- _Task to carry out_:
Take the records below from their first line through the line holding "The image size is (599, 593).", and set each of those lines down exactly, without pictures.

☆ ☆ ☆ ☆ ☆ ☆ ☆

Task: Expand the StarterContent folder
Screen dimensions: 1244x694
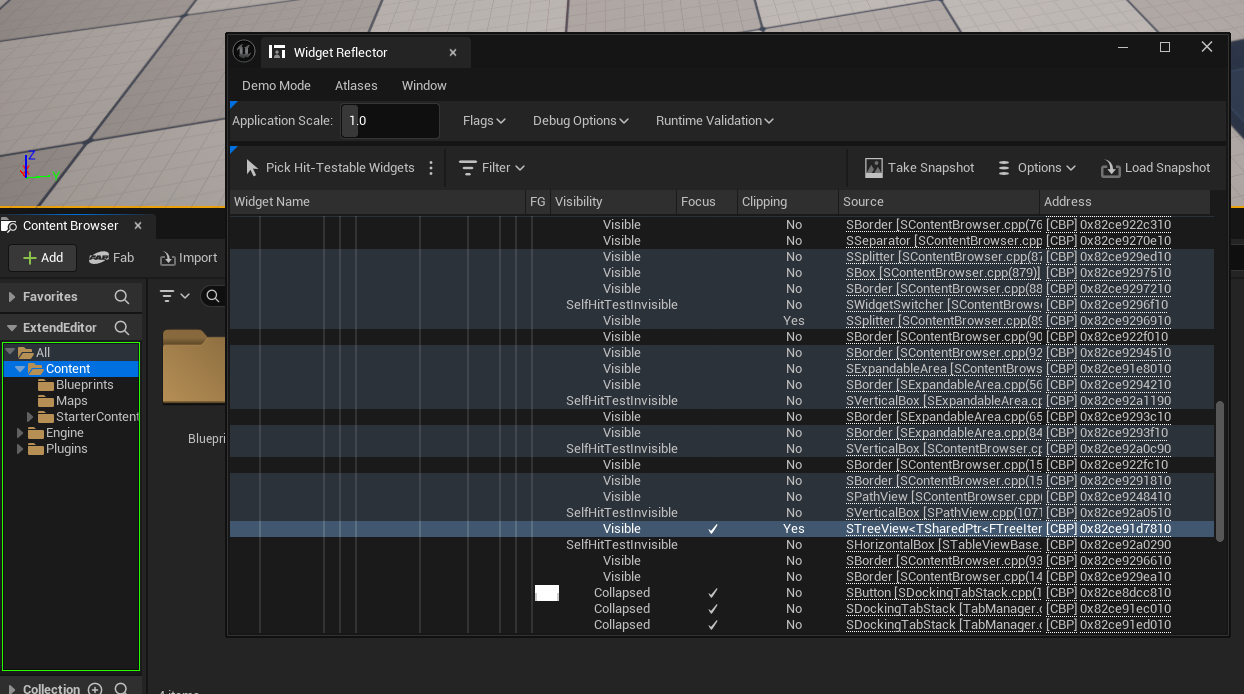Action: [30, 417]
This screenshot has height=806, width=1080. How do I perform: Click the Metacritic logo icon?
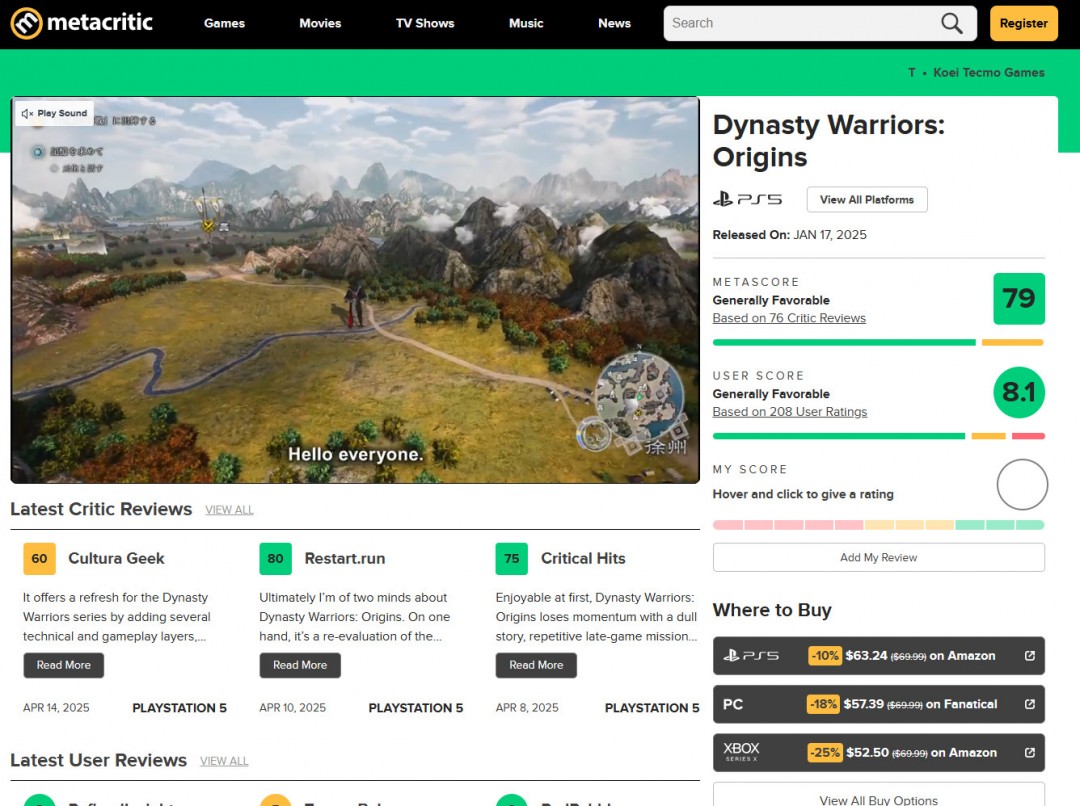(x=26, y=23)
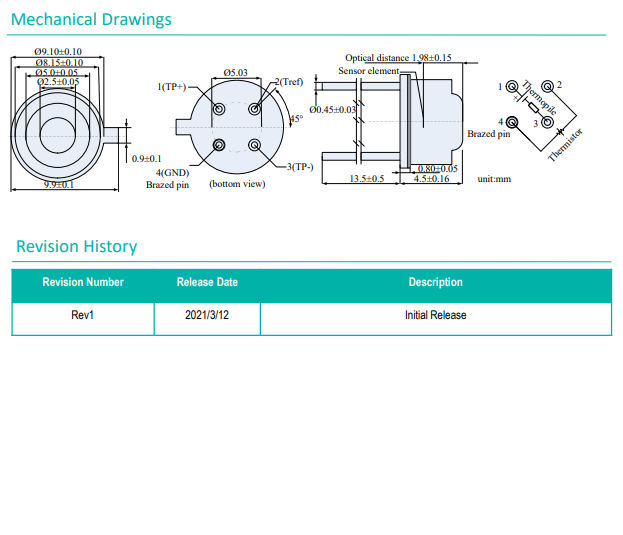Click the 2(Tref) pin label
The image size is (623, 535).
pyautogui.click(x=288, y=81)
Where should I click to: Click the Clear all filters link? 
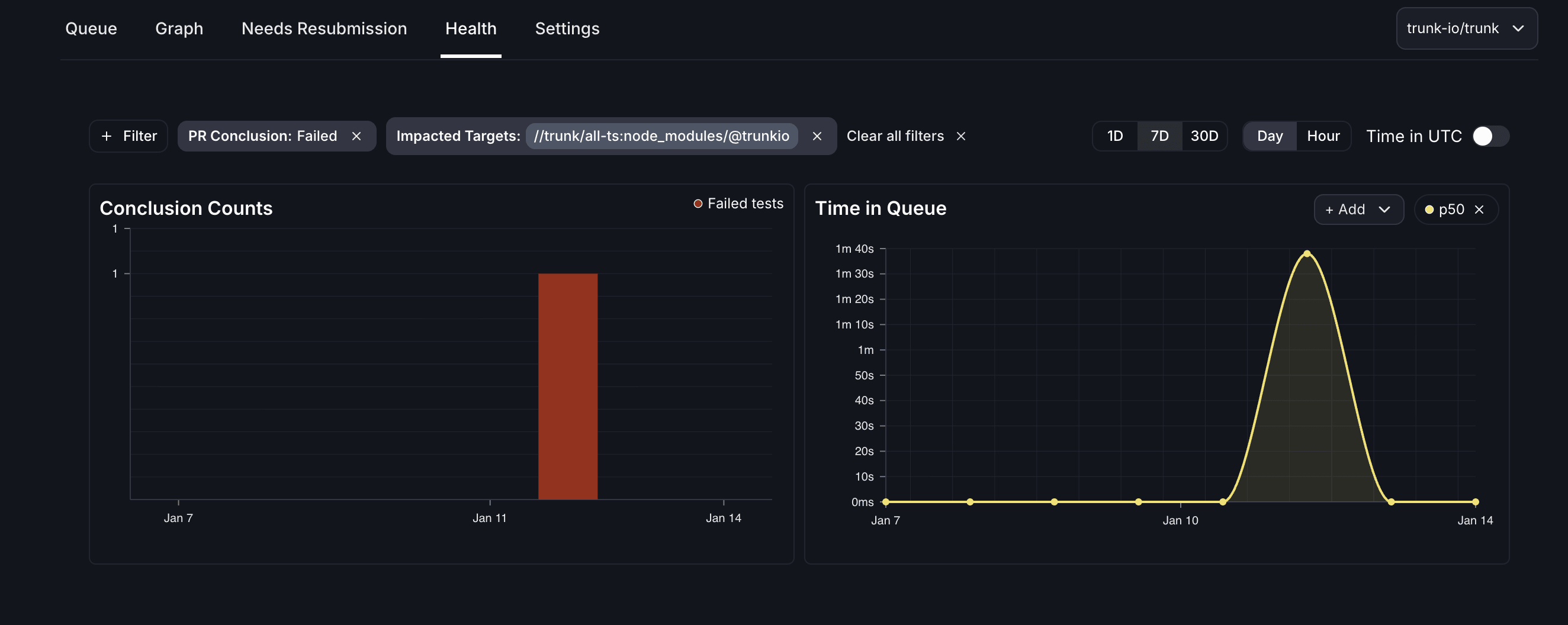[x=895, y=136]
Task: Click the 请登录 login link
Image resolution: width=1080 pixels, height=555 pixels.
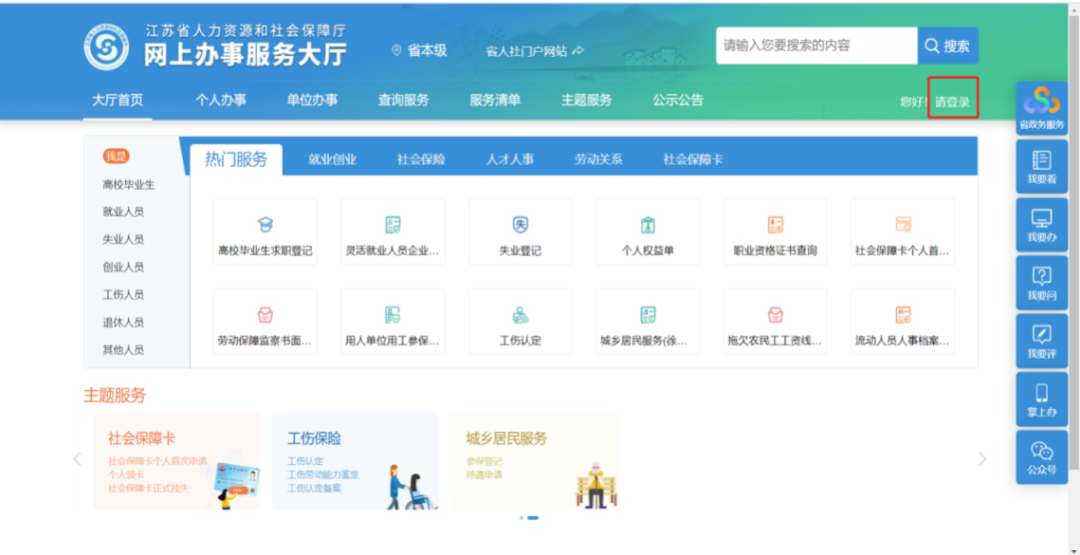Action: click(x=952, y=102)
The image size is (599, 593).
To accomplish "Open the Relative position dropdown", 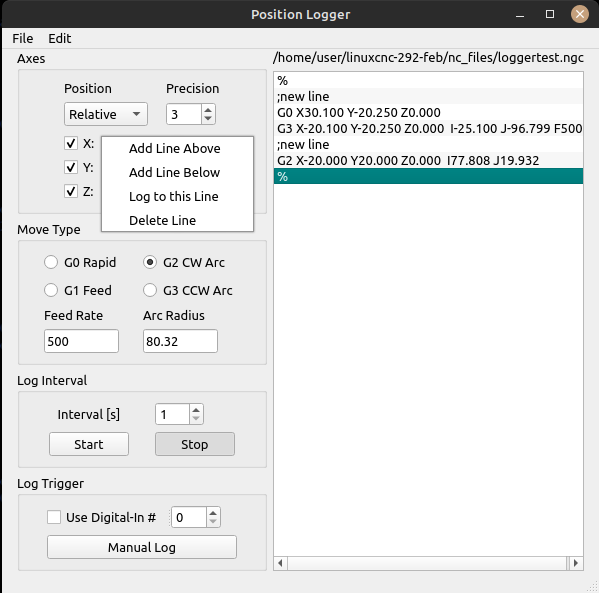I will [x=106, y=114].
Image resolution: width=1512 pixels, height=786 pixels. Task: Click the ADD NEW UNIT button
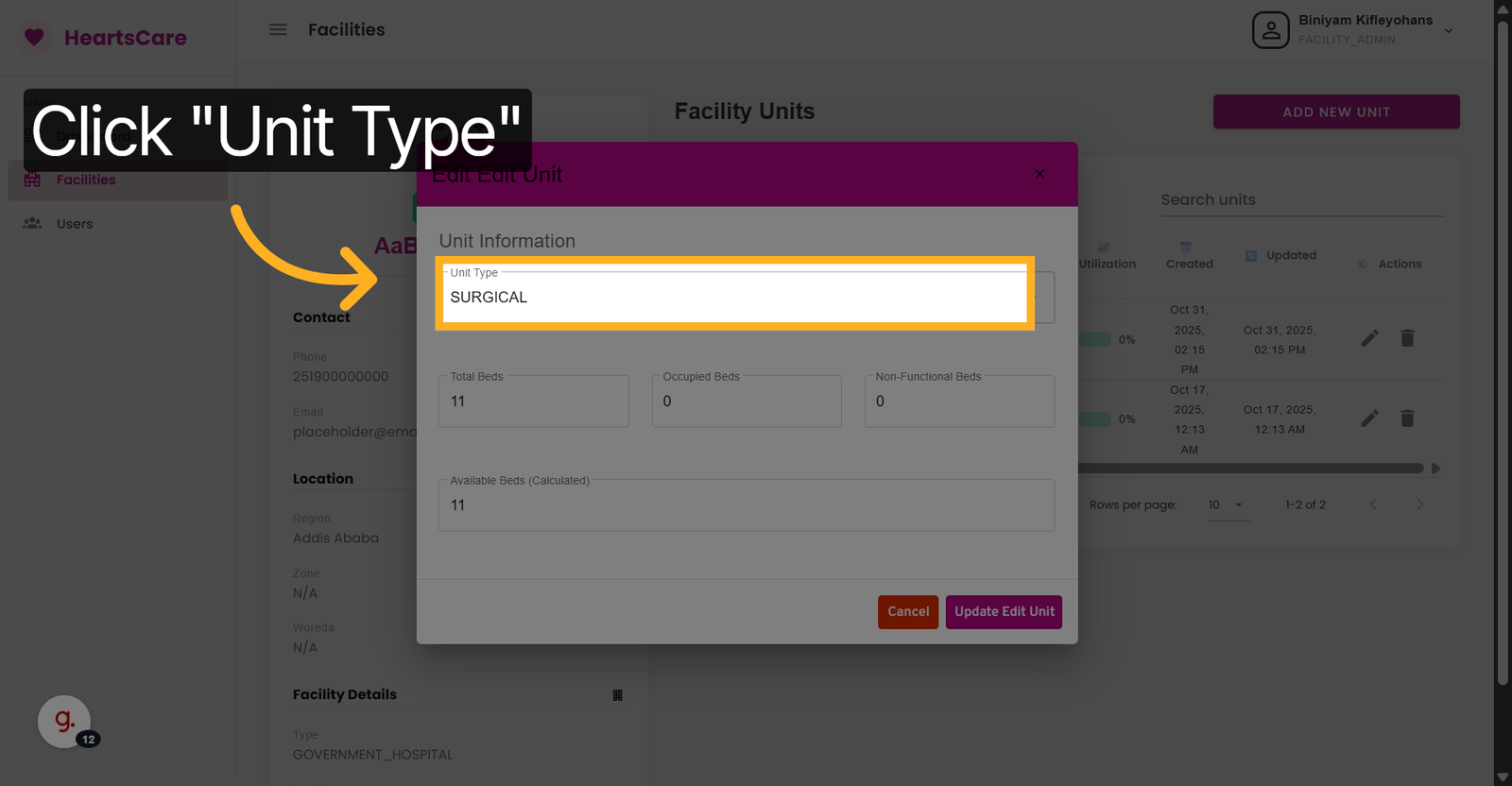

☆ ☆ ☆ ☆ ☆ ☆ ☆

- _Exercise result_:
Task: Expand the StarterContent folder
Screen dimensions: 1244x694
Action: [30, 417]
This screenshot has height=806, width=1080. How do I perform: Click the Metacritic logo icon?
(x=26, y=23)
Click the 2(Tref) pin label
The image size is (623, 535).
pyautogui.click(x=288, y=81)
Where should I click to: Click the Clear all filters link? 
[x=895, y=136]
Task: Click the 请登录 login link
Image resolution: width=1080 pixels, height=555 pixels.
Action: click(x=952, y=102)
The image size is (599, 593).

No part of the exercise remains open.